◆ **Required actions**:
**1.** How would this sentence from the passage on housing segregation in Los Angeles read in Spanish: "In its Los Angeles hearings, the Commission on Civil Rights, established by Congress in 1957 after the Montgomery bus boycott, focused principally on the housing problems of minorities."?
**2.** According to the passage on housing segregation in Los Angeles, why did the LAPD have to be called in at the new home of the seller, "Mr. T," in Northridge?

◆ **Passage shown**:
All of this happened during the first two weeks, and the harassment (the Holmeses cited one hundred separate incidents) continued relentlessly for months. However, they were luckier than the seller, “Mr. T,” whom white homeowners tracked in vigilante fashion. He was fired from his job as a direct result of the sale, and the LAPD had to be called in when a demonstration in front of his new home in Northridge threatened to turn into a mini-riot. Although “massive resistance” to integration was not an organized movement as in the South, it was a spontaneous reality everywhere in L.A.’s booming “Ozzie and Harriet” suburbs. As the NAACP underscored in testimony to the US Commission on Civil Rights on January 25 and 26, 1960, more than 10,000 people, many of them workers at the new GM Van Nuys Assembly Plant, were squeezed into the segregated Black part of Pacoima. Meanwhile there were only “15 to 18 Negro families [presumably all undergoing experiences similar to the Holmes family] in the entire San Fernando Valley, living in so-called “white neighborhoods.” Although apartment owners in the valley groaned about high vacancy rates, only one was found who was willing to rent to Blacks.4
In its Los Angeles hearings, the Commission on Civil Rights, established by Congress in 1957 after the Montgomery bus boycott, focused principally on the housing problems of minorities.5 Mayor Norris Poulson welcomed the commission with the assurance that Los Angeles had an “excellent record in the treatment of minority groups and in the lack of intergroup tension or friction.” He also patted himself on the back for establishing an advisory committee on human relations whose major priority was to work with minority newcomers “to raise their appreciation for sanitation.”6 After this comic relief, the commission accepted several hundred pages of dense reports and two days of testimony about housing segregation from the Community Relations Conference of Southern California, an umbrella group that included the NAACP, CORE, the Urban League, the Jewish Labor League, American Friends Service Committee, and the LA County Commission on Human Relations.

◆ **Source excerpt**:
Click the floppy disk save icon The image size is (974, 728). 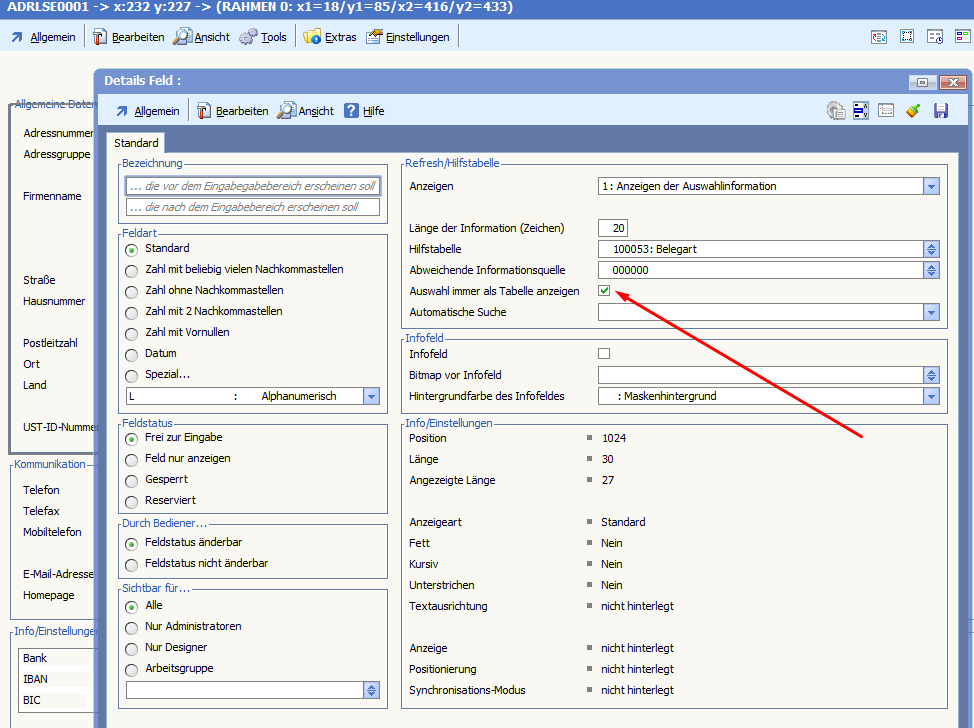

◆ **Solutions by task**:
**1.** En sus audiencias de Los Ángeles, la Comisión de Derechos Civiles, creada por el Congreso en 1957 tras el boicot a los autobuses de Montgomery, se centró principalmente en los problemas de vivienda de las minorías.

**2.** The LAPD had to be called in because a demonstration in front of his new home threatened to turn into a mini-riot. This happened as white homeowners tracked him in vigilante fashion after the sale.